O livro de Yao Feng encena um Banquete (no sentido antigo da cerimónia iniciática), revive e amplia o convívio, ritualiza a palavra, celebra o encontro. A poesia é isso mesmo, encontro. A festa do encontro.
2. Um livro em português – uma gramática pessoal
Este livro é em português embora o poeta seja chinês porque ‘a poesia não tem fronteiras’ (Fernando Pinto do Amaral), e também porque há ‘cumplicidade na tribo de poetas’ (diz Yao Feng, nos agradecimentos)- acrescento eu: porque a poesia é neste caso ainda uma atitude, uma forma de fazer ver, de apontar, de invocar outra voz. Uma forma de ser e estar também (‘cansados da gramática’ é desde logo reflexão e reflexo do ensino da língua pelo poeta e tradutor / professor, a diferença entre ser e estar, por exemplo, tão diferentes e tão coesos, em português), uma forma de dizer semelhante a fazer.
A gramática desta poesia em português é pessoal e dupla:
1) vive da concentração verbal e do tom elegíaco, conduzindo ao dito inesperado que subitamente abre um alçapão à frente dos nossos pés e convida à vertigem, ao arrepio. Na produção desse efeito o verso é exacto, cortante e iluminan- te, porque se despe de todo o adorno e desnuda totalmente a ideia central, uma ferida exposta.
já não choro por ninguém,
por nada choro quando me lavo
interiormente (54)
outro exemplo:
ora, deixa de me amar assim
deixa de meter o mar na jaula (49)
2) noutros casos a gramática é narrativa, tecida em torno de ícones transculturais que como propiciatórias tempestades aterram em culturas-outras: Marilyn na China em 1974, Van Gogh no museu de Amsterdam face ao poeta chinês, ou o apolíneo David em Flo- rença, Pushkin e a amante, os Champs Elysées e Tiananmen, tessituras de fábulas antigas com lobos e ovelhas. Nestes poemas, o efeito colhe-se do final inesperado, ‘sintacticamente’ destoante e deslocado.

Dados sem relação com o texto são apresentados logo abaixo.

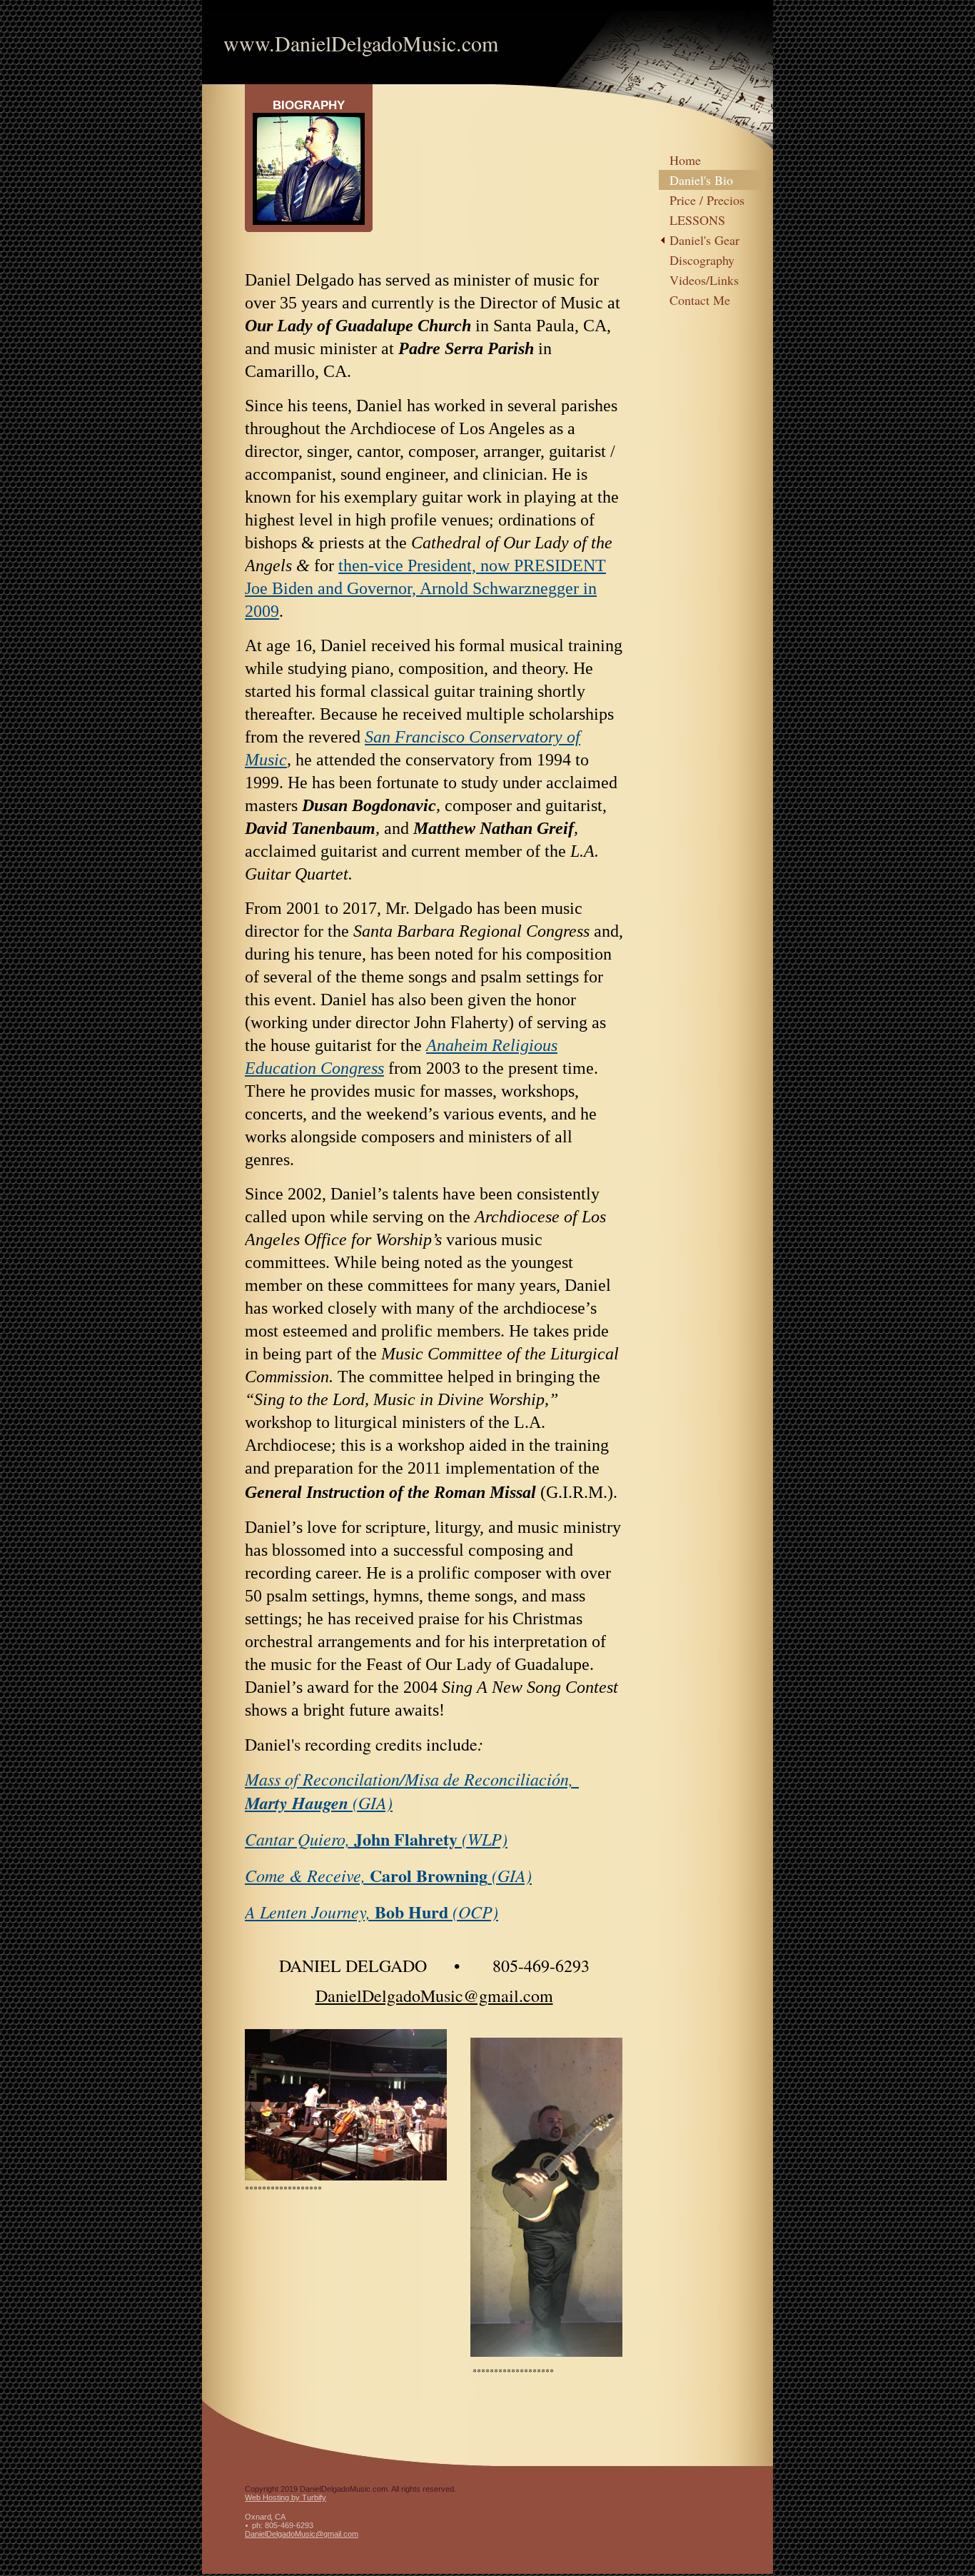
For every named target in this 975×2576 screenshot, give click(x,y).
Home (685, 159)
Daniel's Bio (701, 179)
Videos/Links (704, 279)
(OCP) (475, 1911)
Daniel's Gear (704, 239)
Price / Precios (707, 199)
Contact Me (700, 299)
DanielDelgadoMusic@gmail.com (301, 2534)
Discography (702, 259)
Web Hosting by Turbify (285, 2497)
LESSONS (697, 219)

Nunca gostei de café starbucks
mas neste momento,
a escolha do Museu do Palácio Imperial
é a minha escolha. (…)
Neste Palácio, na Porta Meridiana
onde um infinito número de cabeças foram
[ceifadas
quero saborear o meu café tranquilamente
num trago noto que esqueci o açúcar.
3) O acto de Ver é em Yao Feng muito próximo do dizer, a sua poesia é exacta e plástica, transmite sensações nítidas, pequenos choques e estremecimentos, uma poesia de efeito literalmente erótico no apelo aos sentidos e às reacções do corpo; por isso a fotografia é uma aliada da palavra.
Há neste universo uma clara apolo- gia da transdiscursividade que em imagens enuncia os teoremas da sua poética verbal. Numa foto, alguém em frente de nós fotografa um grupo de costas, sentado num banco de jardim, prédios de Macau cosmopolita, esfumados, ao fundo(104). Ao lado o poema divaga:
Volta a luz à lâmpada
e de súbito está de novo escuro
quem prende lá fora a falena-da-noite
e a ensina a aceitar a obscuridade? (105)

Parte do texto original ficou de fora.